▶ _Exercise directions_
Scan the records below for the line containing "Toggle the 2015 legend label" and the line containing "Task: Click the Show Code Snippets list icon". Copy both, plus every line between, exactly.

Extracted entries below:

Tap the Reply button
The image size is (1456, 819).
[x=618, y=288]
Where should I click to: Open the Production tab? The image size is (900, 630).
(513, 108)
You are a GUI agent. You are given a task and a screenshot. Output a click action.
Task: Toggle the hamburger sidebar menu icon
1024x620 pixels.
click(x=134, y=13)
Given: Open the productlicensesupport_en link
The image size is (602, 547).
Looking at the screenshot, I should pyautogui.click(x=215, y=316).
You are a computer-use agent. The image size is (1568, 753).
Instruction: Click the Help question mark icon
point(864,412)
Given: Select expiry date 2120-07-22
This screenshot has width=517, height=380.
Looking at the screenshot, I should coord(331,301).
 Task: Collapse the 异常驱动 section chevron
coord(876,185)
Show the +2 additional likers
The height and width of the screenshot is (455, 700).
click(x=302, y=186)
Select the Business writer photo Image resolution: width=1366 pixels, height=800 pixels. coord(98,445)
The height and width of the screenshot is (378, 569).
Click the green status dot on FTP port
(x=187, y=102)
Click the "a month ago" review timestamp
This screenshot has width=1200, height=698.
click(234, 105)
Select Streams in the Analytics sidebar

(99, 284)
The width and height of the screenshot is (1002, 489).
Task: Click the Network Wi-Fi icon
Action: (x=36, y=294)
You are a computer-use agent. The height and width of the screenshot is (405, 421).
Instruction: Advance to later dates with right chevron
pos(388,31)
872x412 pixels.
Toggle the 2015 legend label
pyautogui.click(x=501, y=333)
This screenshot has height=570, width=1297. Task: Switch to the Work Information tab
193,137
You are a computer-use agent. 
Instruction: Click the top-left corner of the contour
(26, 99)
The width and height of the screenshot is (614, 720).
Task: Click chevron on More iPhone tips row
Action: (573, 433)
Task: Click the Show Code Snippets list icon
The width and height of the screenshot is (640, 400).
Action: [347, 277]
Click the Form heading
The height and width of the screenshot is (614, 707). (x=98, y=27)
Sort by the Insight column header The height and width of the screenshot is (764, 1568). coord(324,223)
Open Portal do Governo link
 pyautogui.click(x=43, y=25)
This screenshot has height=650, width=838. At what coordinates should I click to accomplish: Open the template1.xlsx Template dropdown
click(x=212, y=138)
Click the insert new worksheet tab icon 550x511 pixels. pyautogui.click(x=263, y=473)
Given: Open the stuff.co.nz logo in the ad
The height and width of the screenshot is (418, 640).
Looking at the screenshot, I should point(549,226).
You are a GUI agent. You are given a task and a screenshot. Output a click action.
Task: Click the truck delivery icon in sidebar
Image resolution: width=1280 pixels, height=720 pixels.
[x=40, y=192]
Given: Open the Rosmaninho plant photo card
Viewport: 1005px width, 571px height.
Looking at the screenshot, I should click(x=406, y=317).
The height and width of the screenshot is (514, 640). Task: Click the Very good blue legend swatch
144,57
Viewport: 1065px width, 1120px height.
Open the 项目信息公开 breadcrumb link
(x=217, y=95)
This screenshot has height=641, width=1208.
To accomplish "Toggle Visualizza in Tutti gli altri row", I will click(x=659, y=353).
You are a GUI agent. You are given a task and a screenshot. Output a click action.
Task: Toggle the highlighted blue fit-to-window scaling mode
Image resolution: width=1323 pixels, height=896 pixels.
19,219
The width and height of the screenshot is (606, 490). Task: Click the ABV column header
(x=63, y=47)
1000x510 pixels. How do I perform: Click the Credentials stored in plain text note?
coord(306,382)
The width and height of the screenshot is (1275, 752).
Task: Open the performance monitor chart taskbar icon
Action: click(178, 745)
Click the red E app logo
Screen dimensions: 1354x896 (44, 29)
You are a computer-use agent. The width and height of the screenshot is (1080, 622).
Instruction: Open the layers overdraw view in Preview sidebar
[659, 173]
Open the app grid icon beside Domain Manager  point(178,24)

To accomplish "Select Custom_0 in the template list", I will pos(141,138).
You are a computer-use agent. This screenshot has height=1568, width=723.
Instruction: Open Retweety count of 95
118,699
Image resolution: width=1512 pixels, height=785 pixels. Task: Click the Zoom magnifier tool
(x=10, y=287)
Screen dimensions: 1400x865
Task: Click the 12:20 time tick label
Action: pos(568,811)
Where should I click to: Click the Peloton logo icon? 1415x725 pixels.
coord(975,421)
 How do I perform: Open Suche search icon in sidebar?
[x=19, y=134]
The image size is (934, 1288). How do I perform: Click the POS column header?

End of Extracted entries.

▶ _Written answer_
Toggle the 2015 legend label
pyautogui.click(x=501, y=333)
This screenshot has height=570, width=1297. Task: Switch to the Work Information tab
193,137
You are a computer-use agent. 
Instruction: Click the top-left corner of the contour
(26, 99)
The width and height of the screenshot is (614, 720).
Task: Click chevron on More iPhone tips row
Action: (573, 433)
Task: Click the Show Code Snippets list icon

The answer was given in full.